We also provide an animation showing a representation of the transboundary movement of BC pollutants over the IGP in the “Video supplement” (https://doi.org/10.5446/48819; Ghosh and Verma2020). This animation shows the hourly monthly mean surface BC concentration to highlight the diurnal cycle, and its visualisation shows the diurnal evolution of the plume of the BC surface concentration over the IGP. The BC surface plume is observed to be shrinking in magnitude during daytime hours (10:00–16:00 LT) and swelling up during evening until morning hours (18:00–06:00 LT). It is visualised spreading towards the north (Himalayan side, Nainital) during afternoon hours (12:00–18:00 LT), towards the south (central India), and from the upper northern IGP (e.g.
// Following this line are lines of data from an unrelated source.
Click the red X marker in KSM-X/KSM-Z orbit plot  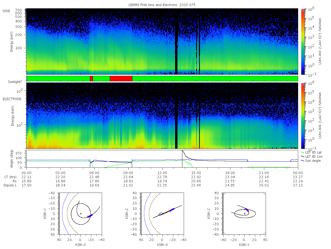(x=170, y=211)
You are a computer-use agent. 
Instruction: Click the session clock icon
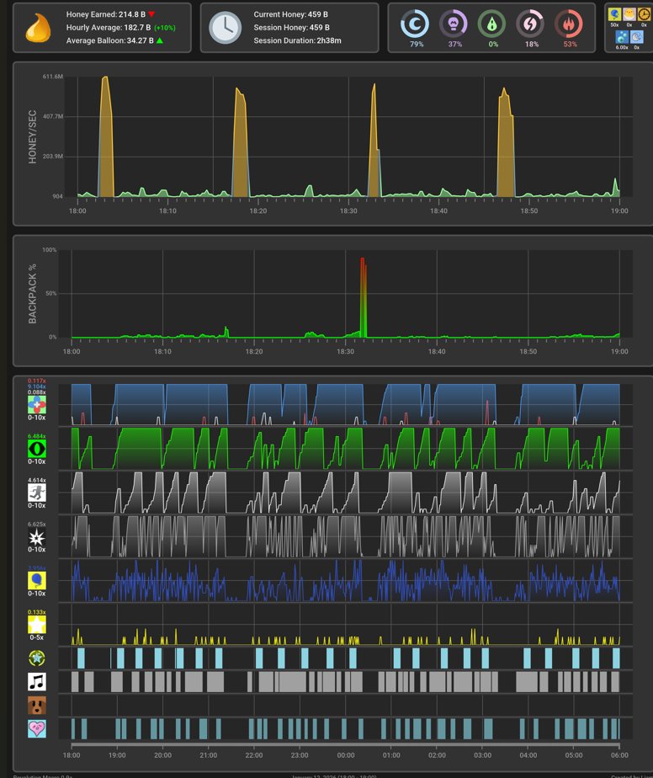[x=226, y=28]
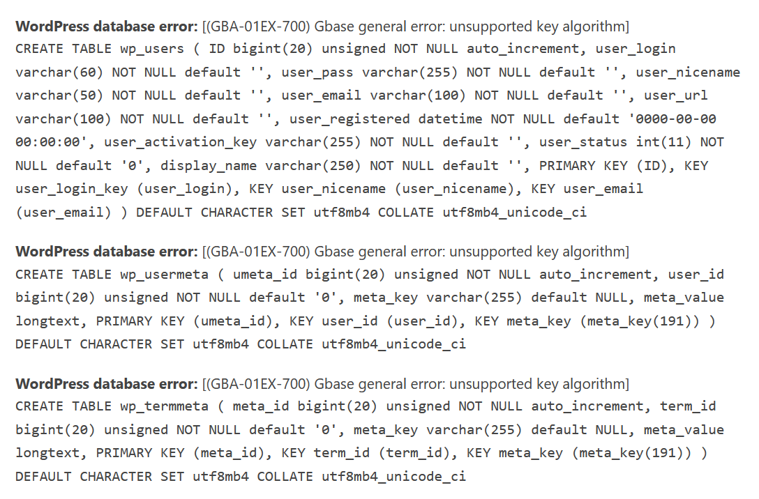The height and width of the screenshot is (499, 759).
Task: Click the bold error heading above wp_usermeta statement
Action: pyautogui.click(x=107, y=252)
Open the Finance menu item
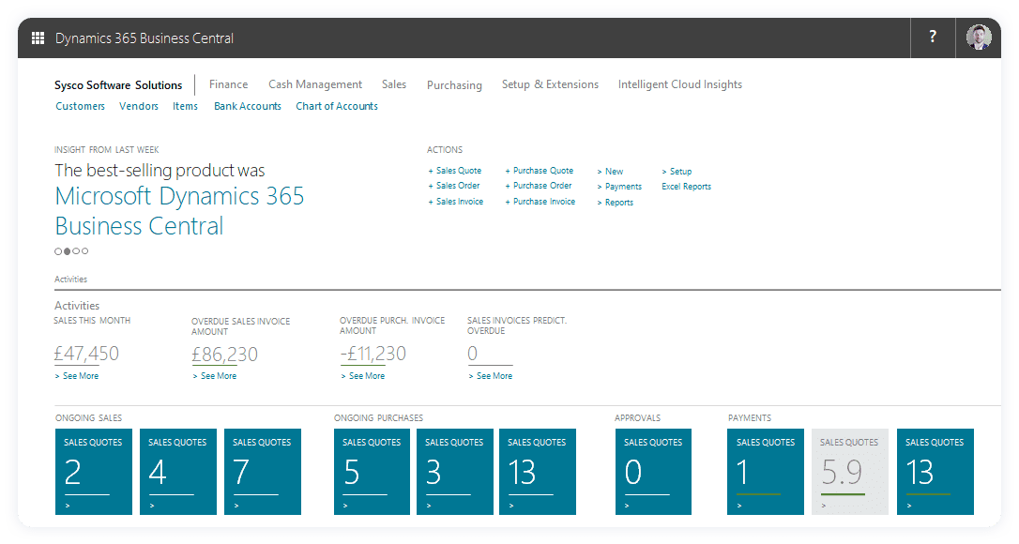 [228, 83]
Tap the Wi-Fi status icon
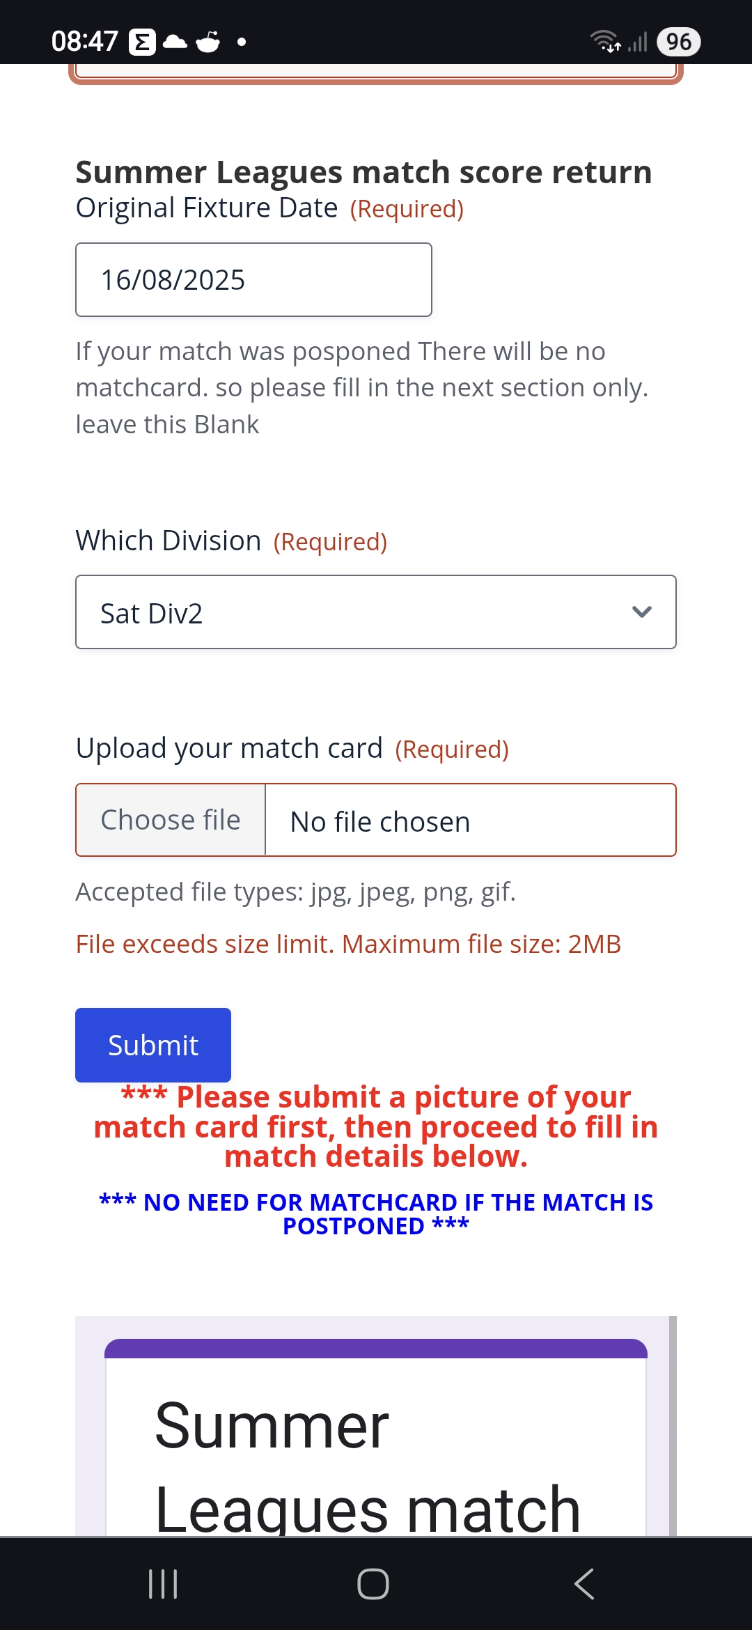 tap(604, 42)
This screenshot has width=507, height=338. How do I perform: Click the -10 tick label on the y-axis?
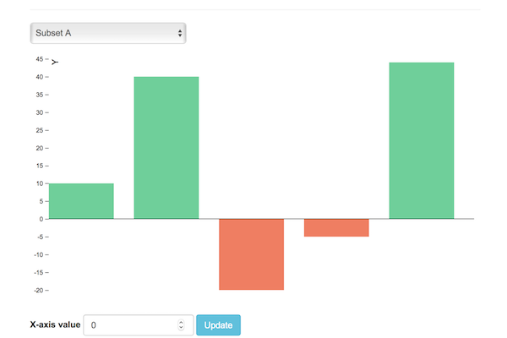pos(39,255)
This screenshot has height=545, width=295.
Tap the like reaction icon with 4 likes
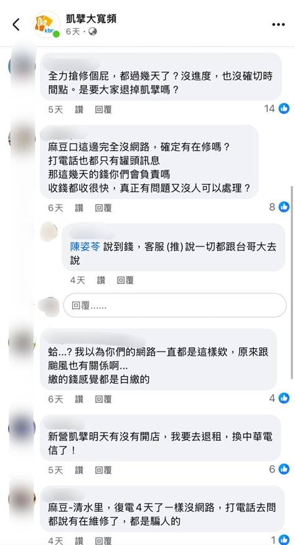pos(284,398)
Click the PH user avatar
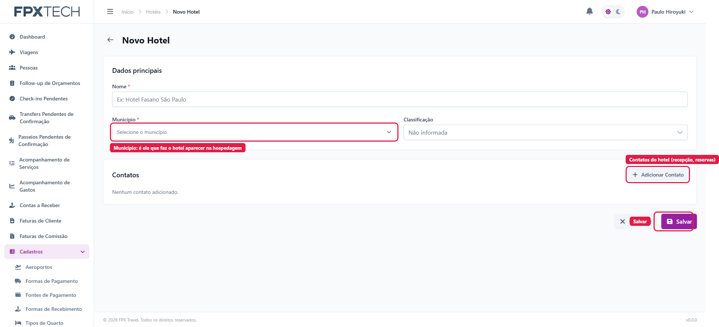The image size is (719, 327). [x=642, y=12]
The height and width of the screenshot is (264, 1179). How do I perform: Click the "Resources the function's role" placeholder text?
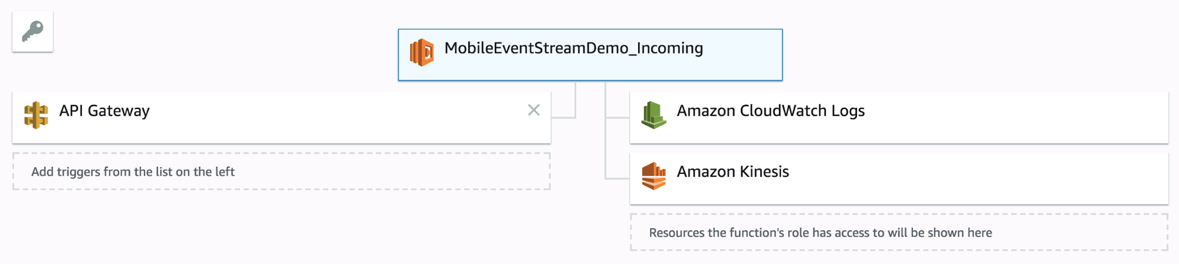(x=820, y=233)
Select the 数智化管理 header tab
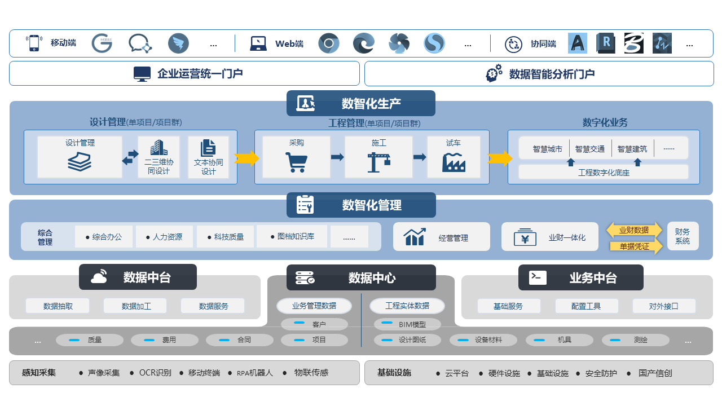The height and width of the screenshot is (406, 722). (361, 205)
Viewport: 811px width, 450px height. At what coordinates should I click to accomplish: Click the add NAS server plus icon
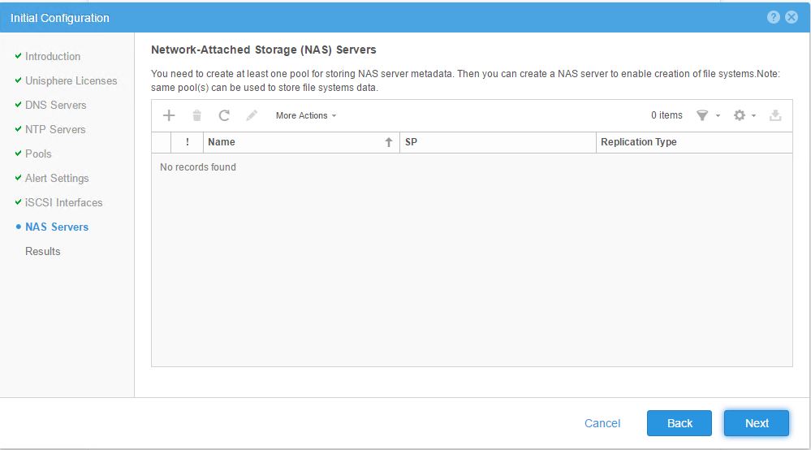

Delhi) towards the lower eastern IGP (e.g. Kolkata). The diurnal feature of the surface BC plume distribution thereby appears to exhibit the pollution pattern of the IGP region.

The megacity of Delhi is surrounded by landmass on all sides and, as visualised from the animation, is influenced by the transport of pollutants from nearby regions (e.g. Punjab–Haryana) towards Delhi. In contrast, the megacity of Kolkata is a coastal location, and the atmospheric BC concentrations are also affected by the prevailing land–sea breeze activity there (Verma et al.2016). A relatively lower daytime mean BC concentration measured at Kolkata than Delhi (Fig. 3f) is due to dilution of the aerosol pollutant concentration with the relatively pristine maritime air mass (attributed to the prevailing low-intensity sea breeze during winter). In contrast to the daytime mean, the higher all-day mean BC surface concentration at Kolkata compared to Delhi (Fig. 3g) is due to the outflow of BC pollutants from the upper northern IGP towards eastern IGP at Kolkata (https://doi.org/10.5446/48819; Ghosh and Verma2020). The outflow is visualised to be comparatively stronger during the evening until early morning hours (18:00–06:00 LT). In addition, the enhanced amplitude of the BC concentration at Kolkata compared to Delhi during the late evening is also due to the increased accumulation of BC pollutants owing to the land-breeze activity during winter (Verma et al.2016).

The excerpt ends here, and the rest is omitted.